KAHİRE SAÇLARIMI GERİ VER -Neval El-Seddavi

Nevâl es-Saadavi (Arapça: نوال السعداوى) (27 Ekim 1931 - 21 Mart 2021) Mısırlı feminist yazar, aktivist ve psikiyatrist. Nil Nehri kıyısındaki Kafr Tahla köyünde doğdu. İslam'da kadının yeri üzerine pek çok kitap yazmıştır.
Saddavi tüm dünyada feminist ve aktivist kişiliği ile tanınmaktadır. İslamiyet’te kadın başlığı altında birçok kitap yazan yazar ülkesinde kadın sünnetini engellemek amacıyla eylemlerde bulunmuş, bu eylemlerden ötürü hapse girmiştir.
Kahire'de ve ülkesinin kırsal kesimlerinde doktor ve psikiyatrist olarak görev yapan Saddavi, eserlerinde Arap toplumunda kadının konumlanışını eleştirel bir dille ele almış ve bunu değiştirmeye çalışmıştır.
Neval El Saddavi, uluslararası birçok ödüle sahip olmuş ve uluslararası ve ulusal birçok konferensa katılmış, eserleri otuzdan çok dile çevrilmiş bir yazardır. (Kaynak: Vikipedi)

    Bir alıntısını alıyorum buraya: 
    "Doğanın güzel ve kudretli bir Tanrı olduğunun, cılız ama kibirli insanlığında kısacık ömür süresinde sırf gurur ve başarı duygusu adına onun üzerine ne kadar ucuz ve çirkin giysiler giydirmeye çalıştığının farkına varmıştım. Kalbimin daha hızlı çarptığını hissediyordum ya da, ruhumu tuhaf duygu akımlarıyla dolduruyordu. Ne zamandır ilk defa, zihnimin kalp kasları ve damarları resmetmek ve ondan akan kan miktarını hesaplamak için çabalamasına gerek kalmadan kalbimin çarptığını hissedebiliyordum. Kalp atışlarımın yeni bir dili vardı artık. Ve bu dili ne bilim ne de tıp açıklayabilirdi; benim yeni uyanmış duygularımla anladığım, ama eski deneyimlerle yüklenmiş zihnimin pek kavrayamayacağı bir dildi bu.

**Verilen veriler:**

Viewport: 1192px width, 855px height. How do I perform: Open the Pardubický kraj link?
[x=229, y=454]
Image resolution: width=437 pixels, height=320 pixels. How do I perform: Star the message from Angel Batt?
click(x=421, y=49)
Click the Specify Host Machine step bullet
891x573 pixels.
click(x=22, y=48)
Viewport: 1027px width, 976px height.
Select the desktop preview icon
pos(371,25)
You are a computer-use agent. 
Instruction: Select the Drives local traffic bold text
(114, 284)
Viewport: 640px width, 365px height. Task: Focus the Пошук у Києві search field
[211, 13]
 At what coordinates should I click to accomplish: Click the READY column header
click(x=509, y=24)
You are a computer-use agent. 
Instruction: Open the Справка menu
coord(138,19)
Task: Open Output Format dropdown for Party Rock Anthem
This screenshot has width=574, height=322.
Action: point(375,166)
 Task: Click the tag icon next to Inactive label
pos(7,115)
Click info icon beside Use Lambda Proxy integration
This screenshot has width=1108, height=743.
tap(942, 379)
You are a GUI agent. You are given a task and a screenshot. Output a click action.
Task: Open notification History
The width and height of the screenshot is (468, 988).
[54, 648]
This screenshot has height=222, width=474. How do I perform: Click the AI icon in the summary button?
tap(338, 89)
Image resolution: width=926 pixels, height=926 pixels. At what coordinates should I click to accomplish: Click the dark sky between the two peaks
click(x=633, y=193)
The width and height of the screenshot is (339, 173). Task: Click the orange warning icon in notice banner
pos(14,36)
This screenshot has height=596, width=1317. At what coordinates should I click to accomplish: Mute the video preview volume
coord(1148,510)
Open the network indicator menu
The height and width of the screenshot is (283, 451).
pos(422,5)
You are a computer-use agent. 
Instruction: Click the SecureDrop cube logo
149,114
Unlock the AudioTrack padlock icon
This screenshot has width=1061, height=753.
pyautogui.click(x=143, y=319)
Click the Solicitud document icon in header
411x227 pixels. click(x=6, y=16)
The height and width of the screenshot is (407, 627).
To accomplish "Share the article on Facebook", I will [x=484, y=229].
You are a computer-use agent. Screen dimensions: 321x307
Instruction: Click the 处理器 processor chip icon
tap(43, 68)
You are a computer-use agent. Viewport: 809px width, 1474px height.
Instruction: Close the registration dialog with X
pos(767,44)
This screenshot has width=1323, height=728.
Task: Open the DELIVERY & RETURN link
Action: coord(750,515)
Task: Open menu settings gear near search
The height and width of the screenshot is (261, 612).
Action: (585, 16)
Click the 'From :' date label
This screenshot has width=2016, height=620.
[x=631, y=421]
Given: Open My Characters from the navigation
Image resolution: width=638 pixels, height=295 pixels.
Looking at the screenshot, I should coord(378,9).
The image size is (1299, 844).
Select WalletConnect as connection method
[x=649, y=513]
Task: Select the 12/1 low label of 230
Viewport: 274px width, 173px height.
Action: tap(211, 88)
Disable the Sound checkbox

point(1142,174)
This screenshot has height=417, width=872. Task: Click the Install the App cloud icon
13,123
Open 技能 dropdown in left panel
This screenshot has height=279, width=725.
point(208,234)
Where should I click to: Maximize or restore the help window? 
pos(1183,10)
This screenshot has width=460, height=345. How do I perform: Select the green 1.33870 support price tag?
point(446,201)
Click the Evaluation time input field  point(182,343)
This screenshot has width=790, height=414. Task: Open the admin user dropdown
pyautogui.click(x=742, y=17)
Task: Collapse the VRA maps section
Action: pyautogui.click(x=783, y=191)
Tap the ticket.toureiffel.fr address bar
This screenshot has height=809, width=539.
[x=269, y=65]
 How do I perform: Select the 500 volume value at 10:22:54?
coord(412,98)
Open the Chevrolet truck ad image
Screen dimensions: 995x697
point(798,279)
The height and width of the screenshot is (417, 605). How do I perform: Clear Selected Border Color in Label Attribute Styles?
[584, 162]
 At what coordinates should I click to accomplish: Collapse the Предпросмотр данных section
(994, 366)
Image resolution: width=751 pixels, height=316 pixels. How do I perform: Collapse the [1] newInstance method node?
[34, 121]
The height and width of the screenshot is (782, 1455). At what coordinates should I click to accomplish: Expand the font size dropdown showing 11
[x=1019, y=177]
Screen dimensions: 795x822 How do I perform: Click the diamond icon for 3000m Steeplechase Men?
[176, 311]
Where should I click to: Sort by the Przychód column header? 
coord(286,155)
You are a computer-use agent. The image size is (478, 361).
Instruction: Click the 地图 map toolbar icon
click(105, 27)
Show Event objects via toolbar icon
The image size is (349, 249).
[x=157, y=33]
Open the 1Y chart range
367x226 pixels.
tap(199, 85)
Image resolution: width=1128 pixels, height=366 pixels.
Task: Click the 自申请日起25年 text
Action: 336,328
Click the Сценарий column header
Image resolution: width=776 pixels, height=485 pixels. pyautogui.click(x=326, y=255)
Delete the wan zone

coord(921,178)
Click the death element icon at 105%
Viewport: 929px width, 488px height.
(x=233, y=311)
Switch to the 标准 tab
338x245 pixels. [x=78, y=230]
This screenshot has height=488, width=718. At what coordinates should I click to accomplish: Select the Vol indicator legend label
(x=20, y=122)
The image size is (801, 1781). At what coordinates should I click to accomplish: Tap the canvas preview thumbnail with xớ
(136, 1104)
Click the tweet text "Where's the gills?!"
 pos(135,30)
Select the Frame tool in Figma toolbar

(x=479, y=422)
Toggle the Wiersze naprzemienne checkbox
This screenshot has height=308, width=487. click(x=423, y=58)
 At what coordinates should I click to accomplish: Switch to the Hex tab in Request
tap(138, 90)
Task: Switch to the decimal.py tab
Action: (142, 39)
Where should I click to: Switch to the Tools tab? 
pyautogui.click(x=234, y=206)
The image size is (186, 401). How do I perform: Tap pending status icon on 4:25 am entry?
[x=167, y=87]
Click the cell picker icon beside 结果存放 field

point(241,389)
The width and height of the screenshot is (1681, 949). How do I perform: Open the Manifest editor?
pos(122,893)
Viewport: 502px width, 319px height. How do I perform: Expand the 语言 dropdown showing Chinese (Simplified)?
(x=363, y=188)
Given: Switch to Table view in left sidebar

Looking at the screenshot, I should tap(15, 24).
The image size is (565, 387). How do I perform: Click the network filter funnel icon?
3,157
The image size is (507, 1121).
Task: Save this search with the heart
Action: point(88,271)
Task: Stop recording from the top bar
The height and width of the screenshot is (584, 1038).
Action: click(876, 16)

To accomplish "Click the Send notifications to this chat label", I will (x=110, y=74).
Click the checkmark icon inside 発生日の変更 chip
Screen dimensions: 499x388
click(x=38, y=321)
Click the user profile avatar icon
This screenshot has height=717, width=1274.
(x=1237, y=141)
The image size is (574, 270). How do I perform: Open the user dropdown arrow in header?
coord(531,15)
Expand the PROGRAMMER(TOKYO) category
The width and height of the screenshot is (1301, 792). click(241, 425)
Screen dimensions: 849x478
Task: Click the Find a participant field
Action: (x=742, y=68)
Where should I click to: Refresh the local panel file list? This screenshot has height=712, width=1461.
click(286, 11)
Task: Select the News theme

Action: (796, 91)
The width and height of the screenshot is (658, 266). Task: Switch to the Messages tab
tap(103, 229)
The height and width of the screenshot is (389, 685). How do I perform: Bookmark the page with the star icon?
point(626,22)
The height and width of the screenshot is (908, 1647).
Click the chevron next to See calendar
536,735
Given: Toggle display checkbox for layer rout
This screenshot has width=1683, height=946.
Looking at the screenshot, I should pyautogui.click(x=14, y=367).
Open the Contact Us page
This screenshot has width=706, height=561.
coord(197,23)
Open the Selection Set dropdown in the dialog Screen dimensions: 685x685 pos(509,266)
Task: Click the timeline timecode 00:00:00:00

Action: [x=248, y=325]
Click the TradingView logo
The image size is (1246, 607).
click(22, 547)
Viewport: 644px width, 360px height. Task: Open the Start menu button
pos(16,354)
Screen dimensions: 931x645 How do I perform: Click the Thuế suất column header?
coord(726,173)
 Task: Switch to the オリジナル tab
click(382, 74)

**Görev listesi:**
a - Nevâl es-Saadavi hakkındaki yazıya göre yazar neden hapse girdi? Bir iki cümleyle açıklayın.
b - Nevâl es-Saadavi hakkındaki yazıdan "Nevâl es-Saadavi (Arapça: نوال" ile "ötürü hapse girmiştir." arasındaki kısmı, ikisi de dahil, hiç değiştirmeden çıkarın.
c - Nevâl es-Saadavi hakkındaki yazıyı, gösterilen son cümleden sonrasını yazarak sürdürün.
Bu satırlar başka bir kaynaktan alındı.

**Sonuçlar:**
a - Ülkesinde kadın sünnetini engellemek için eylemler yaptı. Bu eylemler yüzünden hapse girdi.

b -
Nevâl es-Saadavi (Arapça: نوال السعداوى) (27 Ekim 1931 - 21 Mart 2021) Mısırlı feminist yazar, aktivist ve psikiyatrist. Nil Nehri kıyısındaki Kafr Tahla köyünde doğdu. İslam'da kadının yeri üzerine pek çok kitap yazmıştır.
Saddavi tüm dünyada feminist ve aktivist kişiliği ile tanınmaktadır. İslamiyet’te kadın başlığı altında birçok kitap yazan yazar ülkesinde kadın sünnetini engellemek amacıyla eylemlerde bulunmuş, bu eylemlerden ötürü hapse girmiştir.

c -
    Duygunun akıldan daha keskin zekalı olduğunu hissediyordum. Duygu, insanın kalbinde daha derin kökler salmıştı, insan ırkının çok eskilere dayanan tarihine daha sağlam bağlarla bağlıydı, insanın doğasına daha sadık ve onunla daha uyum içindeydi; bütün bunları da kendi deneyimleriyle kanıtlamıştı."
    Doğanın kalp atışlarına kulak vermemiz için yukarıdaki alıntıyı buraya aldım. El arabasındaki taşları doğanın sesleri olarak kabul ediyorum, öyle de anlıyorum taş toplarken ekim dikim yapacağımız sebze tarhlarında. Taş Depoyu temizlerken de, süpürürken de, bunların bir temizleme işi değil, uyumlama işi olduğunu düşünüyorum. Burada yorgunluk yoktur. Anlama ve daha güzelini, daha düzenli olmaya çalışma adımlarıdır bunlar benim için. İşte hoş bir tarla, yıllardır emek vererek oluşturduğumuz barınaklar, emeğe ve gelip gidenlere büyük saygı saklıyor her bir yer. Doğanın da duygularının olduğunu unutmamalıyız.
    Saygı ve sevgiyle kalın.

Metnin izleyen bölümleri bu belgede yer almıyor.